==== Extracted data ====
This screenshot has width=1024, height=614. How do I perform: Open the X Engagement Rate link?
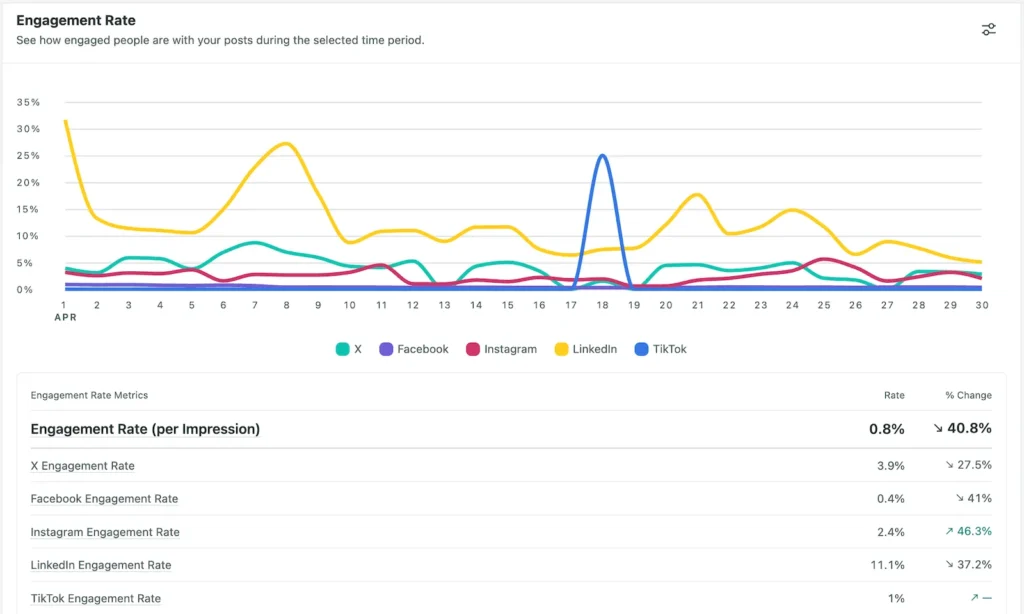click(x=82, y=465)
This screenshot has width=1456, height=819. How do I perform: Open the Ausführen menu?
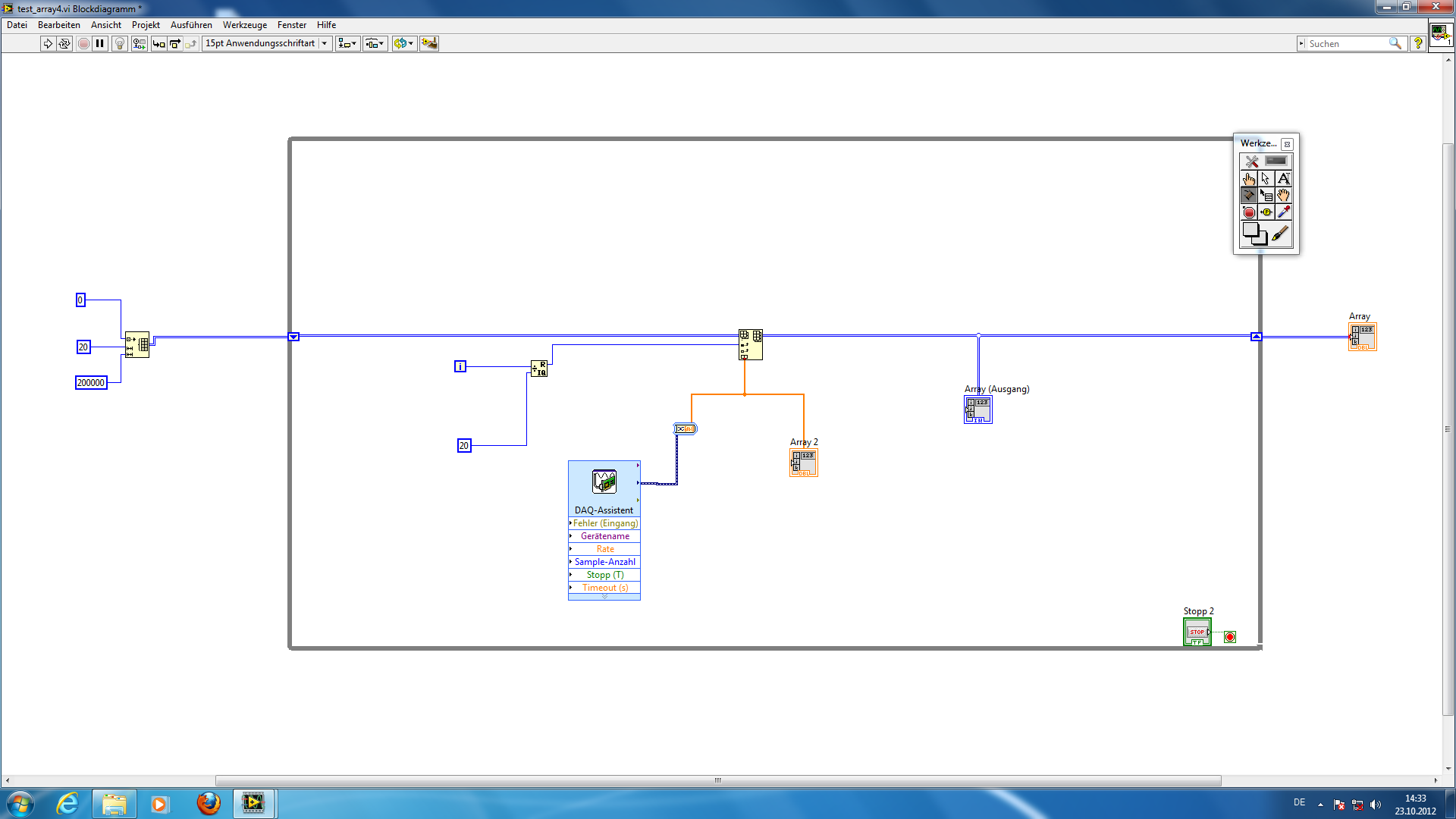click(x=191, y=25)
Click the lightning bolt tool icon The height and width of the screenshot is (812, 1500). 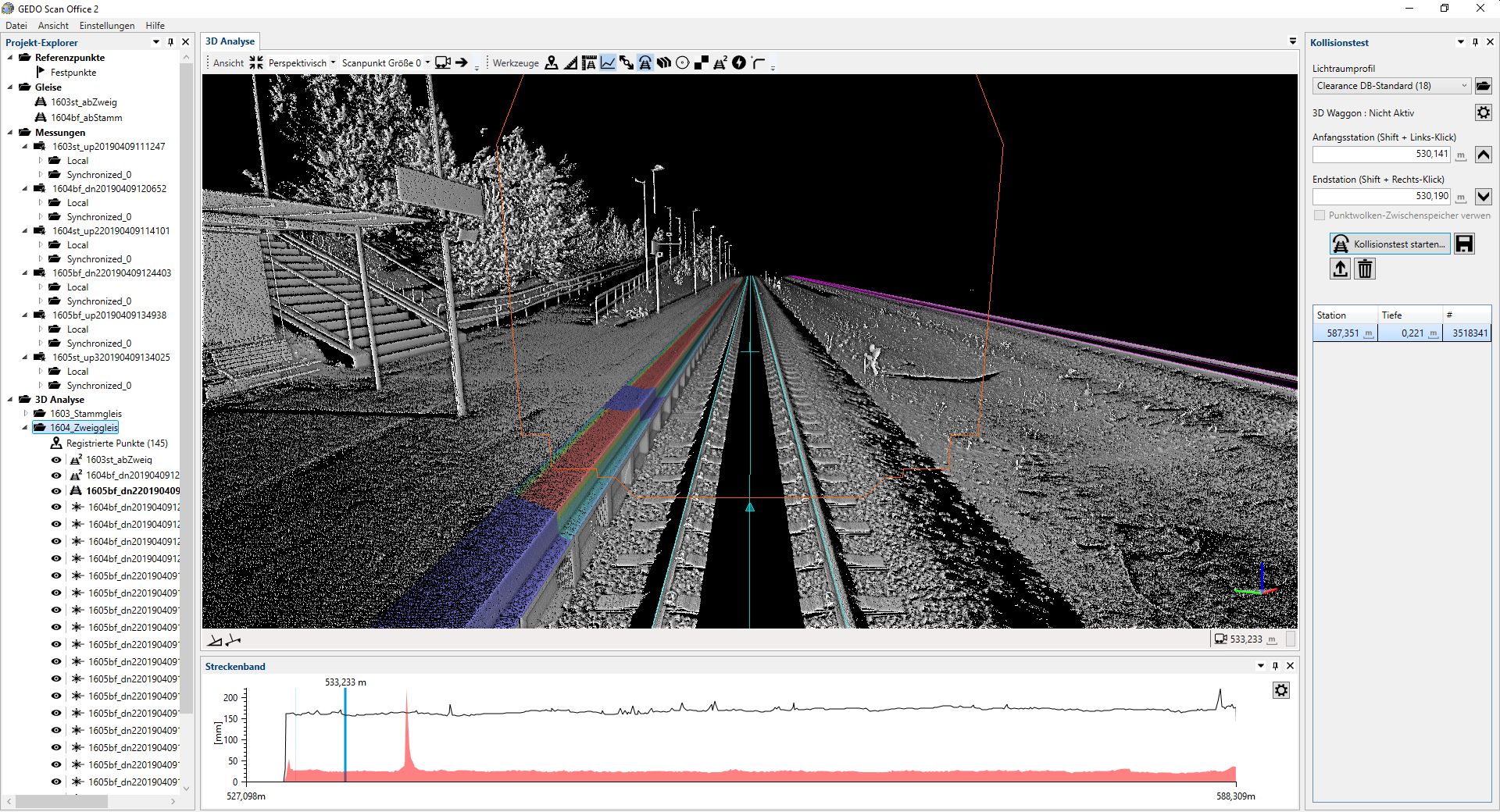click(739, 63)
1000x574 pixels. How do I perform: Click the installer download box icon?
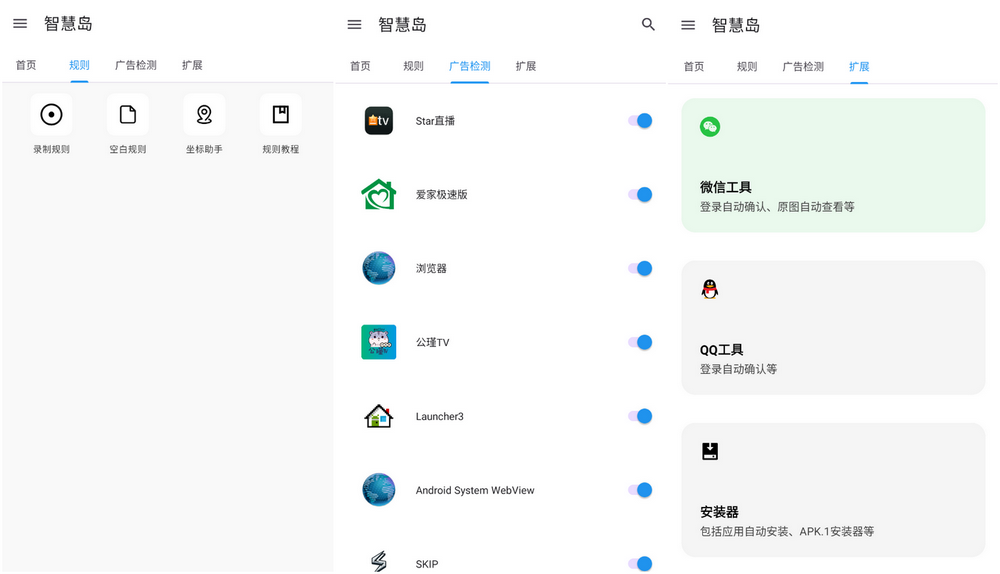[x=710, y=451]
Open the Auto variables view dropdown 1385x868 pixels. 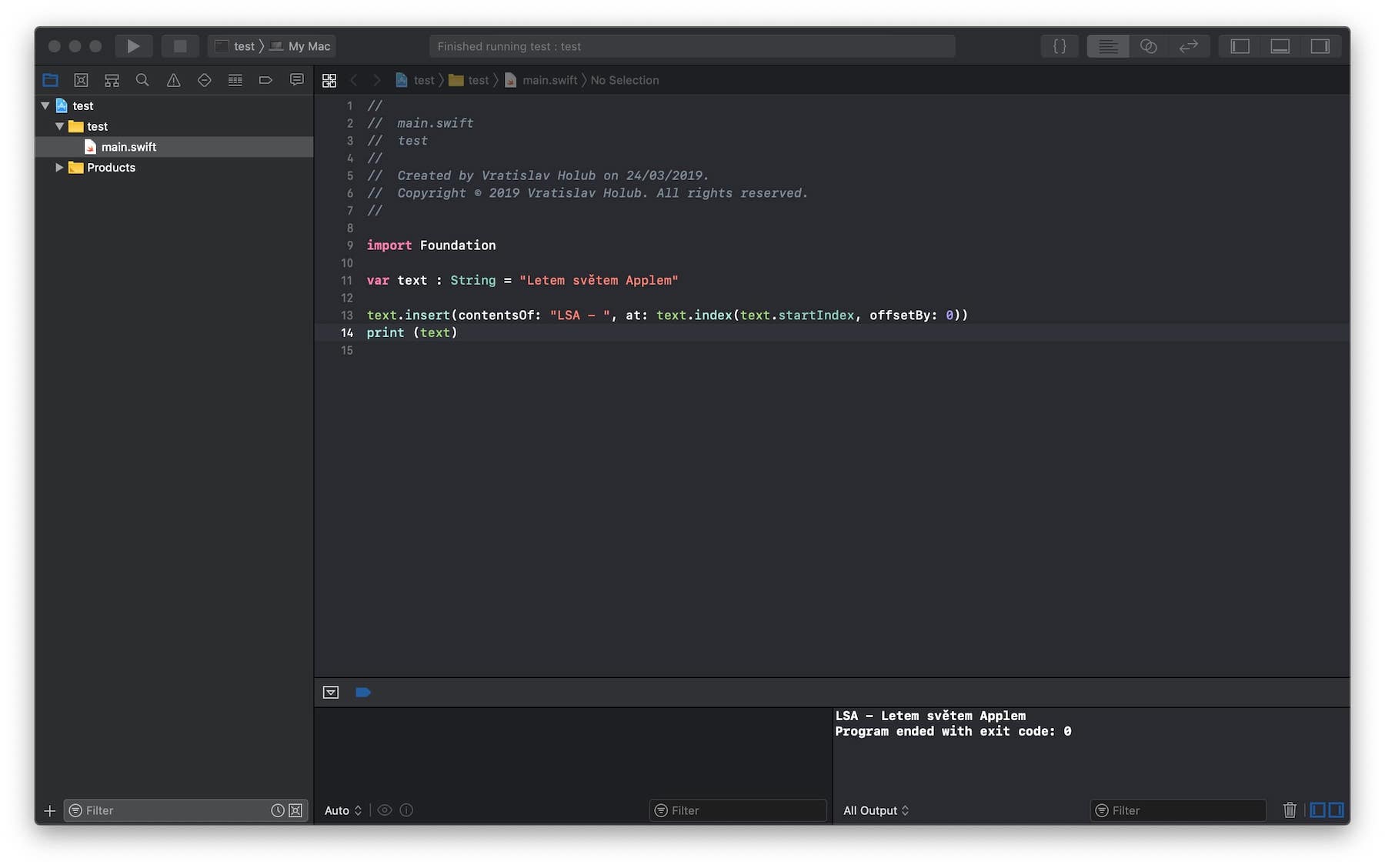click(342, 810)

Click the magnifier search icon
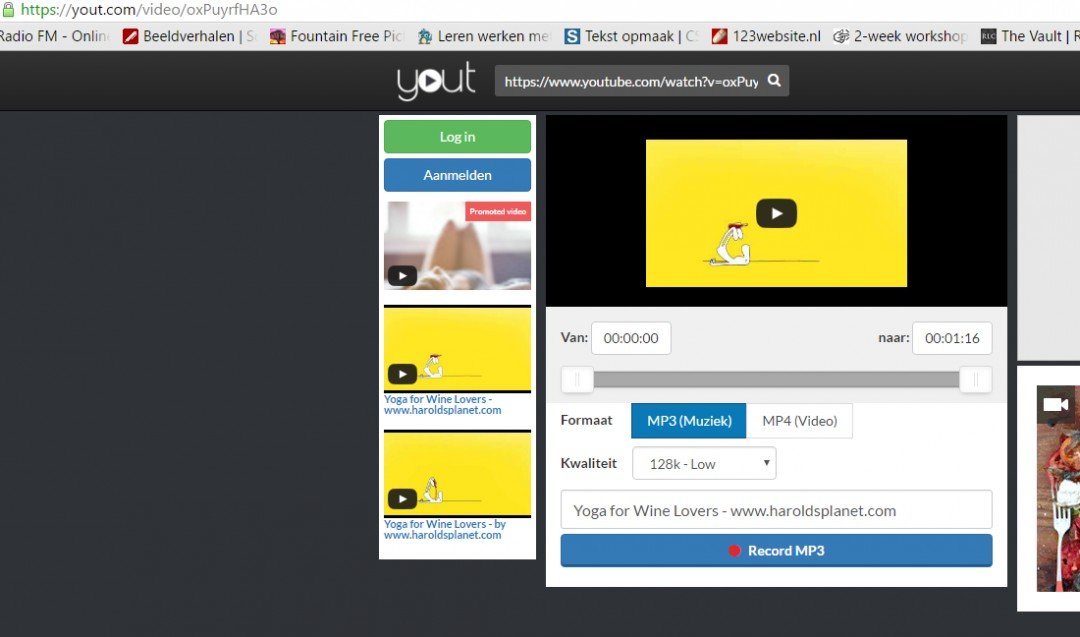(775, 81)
====
Goal -
Find each line in the entries above that contains the word "This" and copy those lines.

Exercise response -
This screenshot has width=1024, height=614. How do I perform: Open the X Engagement Rate link?
This screenshot has width=1456, height=819. How do I perform: Open the Ausführen menu?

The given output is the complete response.